Washington

Kelly Rich, who worked at Taylor Swift’s label for 10 years, jumped to Amazon Music a few months back to help bridge a gap between the tech giant and a segment of the US listening public that’s been slow to change.

After snagging exclusive streaming rights to country music legend Garth Brooks last October, Amazon.com began moving to expand its country music fan base. The company recruited Rich from Big Machine Label Group to manage label relations at its Nashville office and backed Brooks’s live tour.

“Nashville is a very close-knit community that requires someone working from within to best promote and achieve our goals,” Rich said in an email. Relationships are “based on trust, understanding and results”.

Paid-music streaming has become the largest revenue source for music, helping to stem a two-decade drop in sales. But country fans have been slower to log in. Even with growth of 83 per cent last year, on-demand streaming generated just a fourth of country music consumption, 14 percentage points less than the industry average, according to Nielsen data.
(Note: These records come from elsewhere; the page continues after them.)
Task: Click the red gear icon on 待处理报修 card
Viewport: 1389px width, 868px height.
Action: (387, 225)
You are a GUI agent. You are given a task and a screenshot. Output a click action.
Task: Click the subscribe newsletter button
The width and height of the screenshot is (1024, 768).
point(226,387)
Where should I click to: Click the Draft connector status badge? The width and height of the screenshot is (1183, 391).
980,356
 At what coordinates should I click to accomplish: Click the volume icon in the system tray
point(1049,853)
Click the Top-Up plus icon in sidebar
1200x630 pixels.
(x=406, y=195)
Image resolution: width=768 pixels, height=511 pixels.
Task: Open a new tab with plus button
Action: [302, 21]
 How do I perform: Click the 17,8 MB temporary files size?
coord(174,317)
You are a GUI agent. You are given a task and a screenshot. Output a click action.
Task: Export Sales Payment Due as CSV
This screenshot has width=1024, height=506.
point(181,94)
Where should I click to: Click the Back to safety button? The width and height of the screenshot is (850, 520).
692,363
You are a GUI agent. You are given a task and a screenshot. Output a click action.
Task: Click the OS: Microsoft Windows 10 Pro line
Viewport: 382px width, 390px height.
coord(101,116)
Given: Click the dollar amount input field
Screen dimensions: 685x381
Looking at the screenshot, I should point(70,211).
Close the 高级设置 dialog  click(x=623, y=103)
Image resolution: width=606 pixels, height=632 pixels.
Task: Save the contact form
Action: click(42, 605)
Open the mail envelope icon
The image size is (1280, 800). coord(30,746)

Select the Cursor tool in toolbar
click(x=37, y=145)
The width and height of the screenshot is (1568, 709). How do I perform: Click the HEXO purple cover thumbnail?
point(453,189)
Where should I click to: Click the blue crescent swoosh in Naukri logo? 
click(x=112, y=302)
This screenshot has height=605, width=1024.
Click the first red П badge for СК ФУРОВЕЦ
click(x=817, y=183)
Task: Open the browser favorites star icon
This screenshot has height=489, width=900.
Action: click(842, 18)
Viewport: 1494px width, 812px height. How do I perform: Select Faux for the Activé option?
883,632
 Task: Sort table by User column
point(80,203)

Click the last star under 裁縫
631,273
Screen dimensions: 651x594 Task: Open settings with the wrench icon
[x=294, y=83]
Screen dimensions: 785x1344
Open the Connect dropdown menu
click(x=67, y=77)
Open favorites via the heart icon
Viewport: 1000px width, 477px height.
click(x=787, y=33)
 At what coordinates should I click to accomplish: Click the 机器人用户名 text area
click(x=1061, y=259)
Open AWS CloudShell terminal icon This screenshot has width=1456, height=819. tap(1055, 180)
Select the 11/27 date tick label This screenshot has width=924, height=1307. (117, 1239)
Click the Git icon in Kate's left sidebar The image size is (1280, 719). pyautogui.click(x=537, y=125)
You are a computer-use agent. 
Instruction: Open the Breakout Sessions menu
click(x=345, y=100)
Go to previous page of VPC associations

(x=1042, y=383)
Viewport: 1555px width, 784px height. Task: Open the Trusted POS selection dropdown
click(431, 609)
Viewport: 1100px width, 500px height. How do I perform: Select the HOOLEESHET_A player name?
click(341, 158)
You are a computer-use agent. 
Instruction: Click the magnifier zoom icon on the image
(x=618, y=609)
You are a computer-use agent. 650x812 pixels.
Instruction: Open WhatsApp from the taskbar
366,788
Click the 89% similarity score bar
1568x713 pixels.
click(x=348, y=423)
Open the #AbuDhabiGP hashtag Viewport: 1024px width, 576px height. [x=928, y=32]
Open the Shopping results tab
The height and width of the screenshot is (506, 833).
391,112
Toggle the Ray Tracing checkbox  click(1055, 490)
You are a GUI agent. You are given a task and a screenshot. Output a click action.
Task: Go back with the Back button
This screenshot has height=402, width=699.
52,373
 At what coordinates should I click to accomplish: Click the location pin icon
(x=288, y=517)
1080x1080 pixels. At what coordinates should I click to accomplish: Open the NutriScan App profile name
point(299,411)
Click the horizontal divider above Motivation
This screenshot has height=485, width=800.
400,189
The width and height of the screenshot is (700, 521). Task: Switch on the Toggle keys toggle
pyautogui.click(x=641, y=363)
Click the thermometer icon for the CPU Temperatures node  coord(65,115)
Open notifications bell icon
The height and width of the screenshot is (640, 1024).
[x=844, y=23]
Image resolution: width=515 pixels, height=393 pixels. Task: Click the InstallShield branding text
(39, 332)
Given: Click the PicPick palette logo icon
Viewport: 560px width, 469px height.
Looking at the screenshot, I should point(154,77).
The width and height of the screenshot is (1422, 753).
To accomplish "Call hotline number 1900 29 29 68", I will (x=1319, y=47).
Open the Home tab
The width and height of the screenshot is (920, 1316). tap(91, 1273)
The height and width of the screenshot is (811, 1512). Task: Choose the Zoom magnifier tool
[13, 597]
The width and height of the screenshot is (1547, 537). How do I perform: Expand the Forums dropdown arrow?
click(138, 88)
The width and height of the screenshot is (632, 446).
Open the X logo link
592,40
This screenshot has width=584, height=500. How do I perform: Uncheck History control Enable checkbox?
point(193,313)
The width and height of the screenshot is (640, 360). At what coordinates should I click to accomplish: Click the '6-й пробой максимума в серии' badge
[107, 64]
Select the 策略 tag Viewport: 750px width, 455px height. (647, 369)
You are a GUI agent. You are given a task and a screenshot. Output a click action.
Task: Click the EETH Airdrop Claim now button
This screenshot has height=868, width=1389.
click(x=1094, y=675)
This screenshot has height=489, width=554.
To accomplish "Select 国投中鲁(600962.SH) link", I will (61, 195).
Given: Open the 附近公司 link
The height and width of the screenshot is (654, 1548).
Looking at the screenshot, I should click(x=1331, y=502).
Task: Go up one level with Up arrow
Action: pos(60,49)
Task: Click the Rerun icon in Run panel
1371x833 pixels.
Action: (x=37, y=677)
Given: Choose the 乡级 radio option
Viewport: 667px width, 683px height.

Amazon, along with competitors Spotify, Pandora Media and Apple Music, is trying to change that by planting a flag in Nashville, the home of country. The companies are tapping local industry veterans to run their operations there and build ties to labels and fans, which number about 107 million nationwide and span every age group, according to the Country Music Association.

At the organisation’s CMA Fest, the four-day festival that takes over downtown Nashville in early June, the streaming services made their appeals to fans.

Pandora offered a free concert. Amazon Music set up an interactive exhibit. There was a free screening of Brad Paisley’s visual album “Love and War”, which was exclusively on Apple Music for a while. Spotify offered playlists for every stage.

More recently, Apple, Spotify and Pandora featured CMA Fest playlists for ABC’s three-hour TV special, according to the CMA website.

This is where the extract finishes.